Предоставленный фрагмент:
Разрабатывая в СМФ философскую концепцию «эстетического объекта», Бахтин полемизировал с методологией русской формальной школы. Если представители последней в своем стремлении создать научную поэтику полагали, что это можно сделать, учитывая в первую очередь закономерности языка поэзии (идя при этом, в сущности, от философской лингвистики А. Потебни), то Бахтин утверждал, что прежде должна быть обоснована философская эстетика, являющаяся разделом философской системы и имеющая универсальный характер: она призвана вскрыть закономерности всех видов искусства безотносительно к их материалу Несмотря на то что бахтинская критика формализма («материальной эстетики», по определению Бахтина) выглядит весьма резкой, не следует преувеличивать степени размежевания воззрений Бахтина и формалистов. Оба данных мыслительных направления принадлежат одной и той же – постсимволистской культуре. Как формалисты, так и Бахтин противопоставили свои идеи метафизической эстетике русских символистов, тесно связанной с религиозно-мистическими исканиями Серебряного века. И Бахтиным, и формалистами движет пафос «научности»; разница в том, что для Бахтина речь идет о «строгой научности» философии в смысле Э. Гуссерля, для формалистов же – об опоре на объективные законы языка. Бахтина с формалистами объединяет очень многое – от имманентно-секулярного понимания искусства до вполне конкретных общих эстетических представлений; их расхождения, несомненно, принципиальные в глазах историка критики, в мировоззренческом отношении незначительны.

Материал для изучения:
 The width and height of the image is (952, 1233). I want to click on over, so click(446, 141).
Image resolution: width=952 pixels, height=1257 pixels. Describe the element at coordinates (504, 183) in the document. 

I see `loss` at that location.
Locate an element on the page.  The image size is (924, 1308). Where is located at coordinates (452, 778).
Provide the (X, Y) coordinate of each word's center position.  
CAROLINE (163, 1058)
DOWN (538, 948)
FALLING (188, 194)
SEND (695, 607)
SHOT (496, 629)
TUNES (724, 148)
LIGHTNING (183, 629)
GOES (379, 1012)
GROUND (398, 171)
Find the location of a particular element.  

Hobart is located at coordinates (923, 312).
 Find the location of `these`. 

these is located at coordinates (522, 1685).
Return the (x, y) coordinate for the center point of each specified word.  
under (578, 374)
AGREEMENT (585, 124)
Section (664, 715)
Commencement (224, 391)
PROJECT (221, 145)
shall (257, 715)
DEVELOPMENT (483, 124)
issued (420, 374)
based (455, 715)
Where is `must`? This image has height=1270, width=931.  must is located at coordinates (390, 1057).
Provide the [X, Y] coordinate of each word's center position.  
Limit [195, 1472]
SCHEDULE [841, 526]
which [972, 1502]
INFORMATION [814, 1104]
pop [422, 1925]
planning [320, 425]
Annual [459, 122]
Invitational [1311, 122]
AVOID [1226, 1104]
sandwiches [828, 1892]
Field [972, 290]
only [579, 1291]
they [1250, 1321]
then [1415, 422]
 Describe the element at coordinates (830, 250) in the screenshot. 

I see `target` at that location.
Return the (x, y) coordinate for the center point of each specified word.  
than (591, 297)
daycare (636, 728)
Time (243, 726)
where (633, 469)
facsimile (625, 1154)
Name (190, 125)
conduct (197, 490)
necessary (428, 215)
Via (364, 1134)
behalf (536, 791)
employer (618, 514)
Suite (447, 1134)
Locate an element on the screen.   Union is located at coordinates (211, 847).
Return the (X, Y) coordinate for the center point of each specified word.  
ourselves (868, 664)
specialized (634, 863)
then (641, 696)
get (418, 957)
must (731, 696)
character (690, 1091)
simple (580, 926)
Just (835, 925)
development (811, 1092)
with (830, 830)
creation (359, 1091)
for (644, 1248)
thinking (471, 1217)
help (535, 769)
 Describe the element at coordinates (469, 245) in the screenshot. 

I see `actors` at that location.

Ваша задача: Напишите продолжение текста о Бахтине и формалистах, начиная сразу после его последнего предложения. Строки никак не связаны с текстом о Бахтине и формалистах.

Письменный ответ:
Совершенно особым вопросом (который мы здесь не пробле-матизируем), встающим в связи с СМФ, является вопрос о книге П.Н. Медведева «Формальный метод в литературоведении», которую часто считают принадлежащей перу Бахтина. ФМЛ, как и СМФ, посвящен критике русского формализма, но она ведется с позиций так называемой «социологической поэтики», относимой автором к «марксистской науке». За идеями ФМЛ несложно распознать бахтинскую «основу». Однако в ФМЛ явно присутствует и другая писательская рука, другое научное сознание: внутренняя структура ФМЛ не совпадает с эстетической системой СМФ, – и это не говоря уже о наличии в ФМЛ некоторых принципиально чуждых Бахтину эстетических интуиций. «Авторство» ФМЛ должно быть исследовано на «микроуровне» с привлечением для анализа прочих трудов П.Н. Медведева.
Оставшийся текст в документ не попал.